1 Billion Row Challenge in Go

Introduction
Setting up the baseline
1. First Pass Solution
2. Process strings differently
3. Use local maps instead of sync.Map
4. Custom float parser
5. Allocations and Syscall
6. Custom hash table and reduce allocations
Conclusion

In this blog post, we will explore the "1 Billion Row Challenge" using the Go programming language.

The challenge involves reading a text file containing 1 billion rows of data containing station names and their temperatures separated by a semicolon. There can be atmost 10,000 unique station names. The goal is to calculat the minimum, maximum and average temperature for each station. You can read more about the challenge here. This repository also contains generator code to create the input data file.

I would seriously urge you to try and solve this challenge on your own before reading further. It is a fun exercise and will help you learn a lot about Go.

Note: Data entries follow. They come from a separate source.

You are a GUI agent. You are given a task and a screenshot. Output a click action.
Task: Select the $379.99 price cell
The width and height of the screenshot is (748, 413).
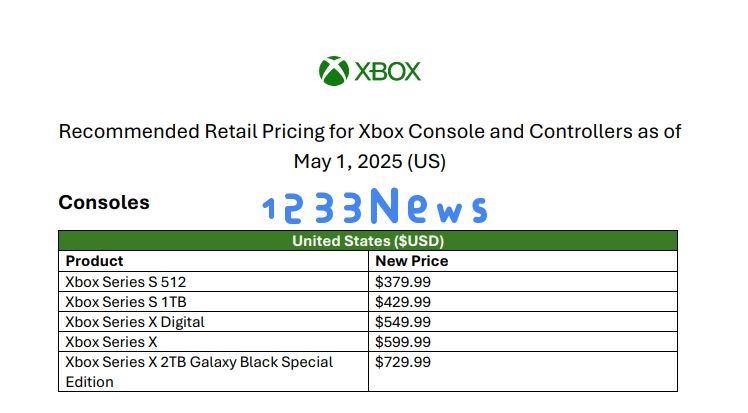[x=523, y=282]
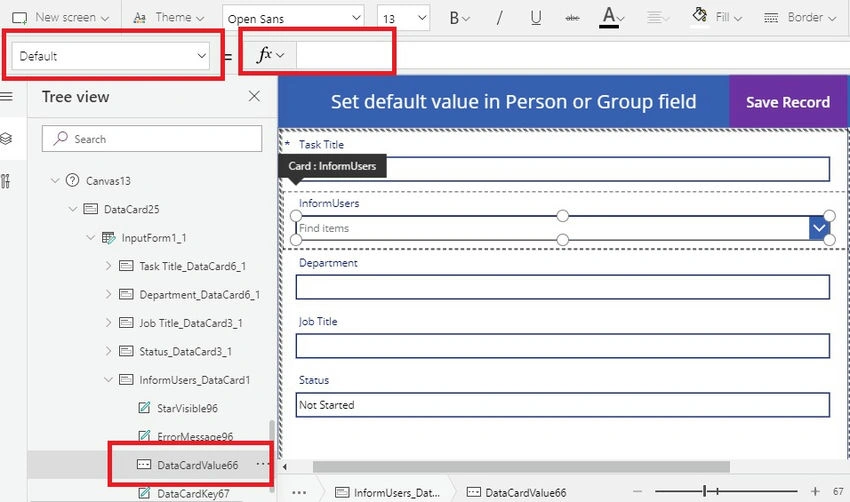Open the Border settings
Viewport: 850px width, 502px height.
[x=800, y=17]
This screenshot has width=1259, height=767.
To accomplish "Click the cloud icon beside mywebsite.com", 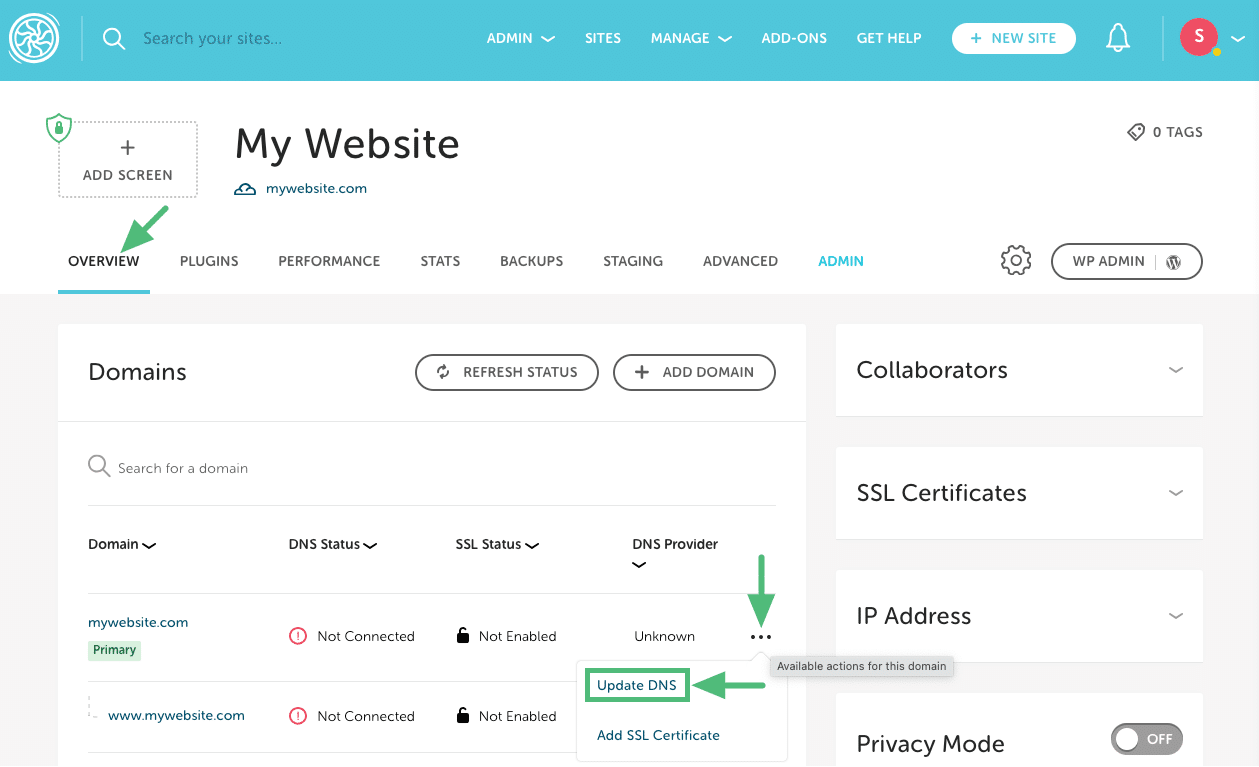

By the way, You can look at my repository here m3rashid/1brc. Almost every commit is a different iteration of the solution. You can cycle through the commits to see how the solution evolved over time.

Before going into the solution, I wanted to setup a baseline to compare my solution against. There can be a lot of factors that can affect the performance of my solution. The baseline will help me understand if my solution is actually better than a naive approach.

On the actual submission, it runs in a Hetzner AX161 dedicated server (32 core AMD EPYC™ 7502P (Zen2), 128 GB RAM), and the data is loaded from a RAM Disk. So, reading from the disk is not a bottleneck in the actual submission.

But to test things locally, I have a linux machine with the following configuration

OS         Fedora 42 (Workstation) with Linux Kernel 6.16.5
Language   Go version go1.25.0 linux/amd64
CPU        AMD Ryzen 7 7435HS, 2100MHz, 8 core, 16 threads
RAM        32G (2 Slots of 16G each), 4800MHz DDR5
SSD        512G (17.0 GB/s)

I could create a 20G RAM Disk and load the data file into it using the linux tempfs, but I wanted to keep things simple and real.

Anyways, if you're interested in setting up a RAM Disk in Linux, you can do so by running the following command:

sudo mount -t tmpfs -o size=20G tmpfs /mnt/ramdisk

Make sure you have enough free RAM before creating a RAM Disk.

The first obvious step is to check the speed of your disk read/write operations. So, I generated the measurements.txt file (~13G) and wrote to /dev/null to measure the speed.

dd if=measurements.txt of=/dev/null bs=1M iflag=direct
 
# which outputs
13795358366 bytes (14 GB, 13 GiB) copied, 0.828823 s, 16.6 GB/s

This means, we can never go beyond 16.6 GB/s in reading the data from the disk. So, that extra ~0.8 seconds is the overhead of reading the file. So, the absolute best we can do is ~0.8 seconds (and this is just reading the data, any processing is not included).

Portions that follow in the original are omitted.